The OLC opinions undercut Barr’s suggestion that the failure to pursue criminal charges against President Trump and his associates will prevent disclosure of details of the investigation. The Kennedy and King assassination reinvestigations demonstrate that it is appropriate for DOJ to investigate to allay significant public concerns and to report details of the investigation to the public, even though criminal prosecution may be impossible. The public interest in disclosure of possibly illegal conduct by a sitting president is at least as great as the public interest legitimately served by disclosures made following CRT investigations over the years.

Attorney General Barr, therefore, has longstanding Department of Justice policy and practice to draw on in sharing the details of Mueller’s investigation. The discretion rests entirely with him to do so. Hurdles remain regarding the disclosure of grand jury material, classified information, and executive privilege, but they are surmountable.

Although grand jury material is protected from disclosure by Federal Rule of Criminal Procedure 6(e), courts approved its release to Congress for impeachment purposes during Watergate and the impeachments of President Clinton and Judge Alcee Hastings.
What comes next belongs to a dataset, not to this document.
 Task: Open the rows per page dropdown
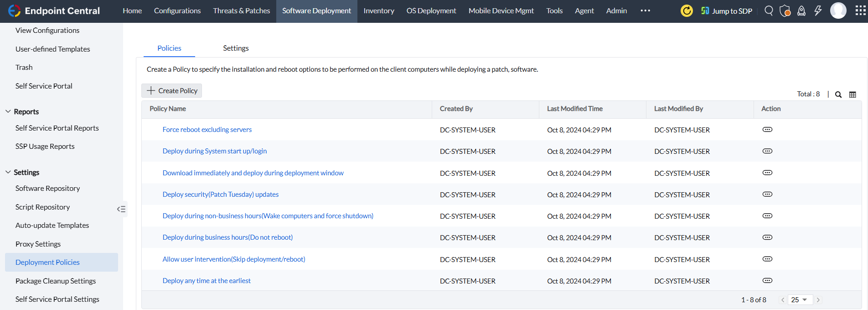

It has been and can be redacted from a public report. Classified information is routinely shared with Congress and can also be redacted from any public version of a report. United States v. Nixon provides strong authority for overcoming claims of executive privilege. The Supreme Court held that executive privilege could not block production of Watergate tapes in response to a criminal trial subpoena. The compelling interest in producing evidence that may be relevant to impeach a president should also overcome the privilege.

Much of the country believes Donald Trump has committed crimes and impeachable acts, while his core supporters accept his claim that the special counsel investigation is a witch hunt. Under these circumstances, Attorney General Barr must elevate the public interest over any reluctance to discuss matters that will not be prosecuted. Public interest in police shootings, civil rights era crimes, and assassination investigations warrants broad disclosure of information to bolster public confidence that DOJ reached proper conclusions following thorough investigation. Similarly, the evidence addressing concerns that the President, his campaign, or administration have conspired with a hostile foreign power or obstructed investigation of that conduct also merits broad public disclosure. According to DOJ practice, Barr has discretion to reveal the details of Mueller’s investigation. He should exercise it.

Bill Yeomans is the Senior Justice Fellow at Alliance for Justice. He currently serves as Lecturer in Law at Columbia Law School, and previously taught constitutional law, civil rights, and legislation at American University Washington College of Law. He also served for 26 years in the Department of Justice, where he litigated cases involving voting rights and discrimination in employment, housing, and education, and prosecuted police officers and racially motivated violent offenders before assuming a series of management positions, including acting Assistant Attorney General. For three years, Bill served as Sen. Edward M. Kennedy’s chief counsel on the Senate Judiciary Committee, and has also held positions at AFJ and the American Constitution Society.